Government and Sponsorship

Does government really understand sponsorship and sponsorship marketing? Do government people get it or are they too bureaucratic to understand business 101? Trust me, some governments understand sponsorship and do it well. The Cities of Edmonton and Toronto, and the towns of Minnedosa, Manitoba, Canmore, Taber, and others get it right and have reaped the rewards for their coffers to the benefit of both sponsors and citizens. But there are others that just don’t and may never do so.
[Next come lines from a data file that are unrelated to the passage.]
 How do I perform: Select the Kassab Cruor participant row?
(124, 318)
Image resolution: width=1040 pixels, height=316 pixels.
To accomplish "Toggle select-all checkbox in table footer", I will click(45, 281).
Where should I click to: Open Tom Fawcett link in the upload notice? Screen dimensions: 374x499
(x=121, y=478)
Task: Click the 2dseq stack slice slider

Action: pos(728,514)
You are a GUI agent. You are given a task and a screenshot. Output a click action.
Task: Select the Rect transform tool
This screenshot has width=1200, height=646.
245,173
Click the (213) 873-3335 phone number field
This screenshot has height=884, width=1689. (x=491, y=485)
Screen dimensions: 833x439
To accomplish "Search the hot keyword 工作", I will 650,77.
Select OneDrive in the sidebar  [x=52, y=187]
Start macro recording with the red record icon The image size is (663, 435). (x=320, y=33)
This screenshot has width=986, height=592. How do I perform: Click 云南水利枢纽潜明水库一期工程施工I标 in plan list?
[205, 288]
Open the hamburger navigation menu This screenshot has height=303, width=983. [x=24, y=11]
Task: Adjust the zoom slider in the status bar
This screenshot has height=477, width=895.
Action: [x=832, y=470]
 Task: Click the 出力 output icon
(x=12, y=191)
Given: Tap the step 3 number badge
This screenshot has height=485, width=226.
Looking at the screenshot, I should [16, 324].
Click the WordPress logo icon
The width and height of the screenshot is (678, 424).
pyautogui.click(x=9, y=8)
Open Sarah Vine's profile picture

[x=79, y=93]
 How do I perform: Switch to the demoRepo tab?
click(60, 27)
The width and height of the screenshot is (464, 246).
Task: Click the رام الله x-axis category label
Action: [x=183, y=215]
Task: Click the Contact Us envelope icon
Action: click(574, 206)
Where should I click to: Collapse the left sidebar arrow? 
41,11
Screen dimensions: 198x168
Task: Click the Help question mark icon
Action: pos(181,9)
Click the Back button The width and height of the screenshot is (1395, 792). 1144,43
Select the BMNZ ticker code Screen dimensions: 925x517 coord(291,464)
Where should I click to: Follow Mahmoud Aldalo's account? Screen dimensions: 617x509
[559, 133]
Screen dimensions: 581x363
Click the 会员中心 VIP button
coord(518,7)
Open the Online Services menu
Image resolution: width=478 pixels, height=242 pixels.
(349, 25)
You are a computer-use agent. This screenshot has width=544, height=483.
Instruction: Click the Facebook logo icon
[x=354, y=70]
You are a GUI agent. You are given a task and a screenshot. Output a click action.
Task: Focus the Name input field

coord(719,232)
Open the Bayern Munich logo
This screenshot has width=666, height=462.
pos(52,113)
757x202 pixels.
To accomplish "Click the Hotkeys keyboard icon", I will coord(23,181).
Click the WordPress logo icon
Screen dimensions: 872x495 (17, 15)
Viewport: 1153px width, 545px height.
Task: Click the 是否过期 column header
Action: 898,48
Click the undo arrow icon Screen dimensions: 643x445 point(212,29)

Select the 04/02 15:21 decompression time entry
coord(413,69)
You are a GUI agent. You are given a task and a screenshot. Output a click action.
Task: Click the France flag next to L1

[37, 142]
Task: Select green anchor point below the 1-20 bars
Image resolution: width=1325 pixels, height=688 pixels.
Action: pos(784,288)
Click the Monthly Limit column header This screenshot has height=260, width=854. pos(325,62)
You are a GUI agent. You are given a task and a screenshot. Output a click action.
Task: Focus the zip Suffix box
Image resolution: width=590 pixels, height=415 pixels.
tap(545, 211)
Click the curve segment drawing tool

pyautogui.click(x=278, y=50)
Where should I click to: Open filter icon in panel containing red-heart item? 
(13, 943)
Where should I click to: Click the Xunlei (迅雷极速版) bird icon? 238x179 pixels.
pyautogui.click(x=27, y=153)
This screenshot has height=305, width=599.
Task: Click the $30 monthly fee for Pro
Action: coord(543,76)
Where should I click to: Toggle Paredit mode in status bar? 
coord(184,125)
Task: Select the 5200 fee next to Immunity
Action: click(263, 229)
This came up recently as I was reading an article in the Regina Leader Post. NDP MLA Trent Wotherspoon was questioning the sponsorship investments of Enterprise Saskatchewan, SaskTel International, and SaskPower at conferences outside the province and out of the country. He questioned why they were doing this, implying that they should keep their money at home. It is that narrow-minded, silo syndrome approach that ensures a government with crown corporations (or any business, for that matter) will ultimately fail. It is that mentality that sees no future growth and revenue opportunities. Both SaskPower and SaskTel seek to serve markets outside Saskatchewan (as SGI – Saskatchewan Government Insurance has done so well) to broaden their revenue base and attract additional revenues for the citizens of Saskatchewan. Perhaps Mr. Wotherspoon’s philosophy is that the government should finance everything at home and ensure that local conferences, arts organizations, and such survive solely on the revenues of government grants and sponsorships. Where does he think the supporting revenues will come from? “Oh yes,” he must be thinking, “let’s increase taxes and create an entire welfare state so that none of these organizations need to be self-sufficient or self-supporting. In my book, that is crazy. Like any business, the crowns need to grow their businesses. They do that by investing in growth and sometimes part of that growth investment is marketing, and specifically, sponsorship.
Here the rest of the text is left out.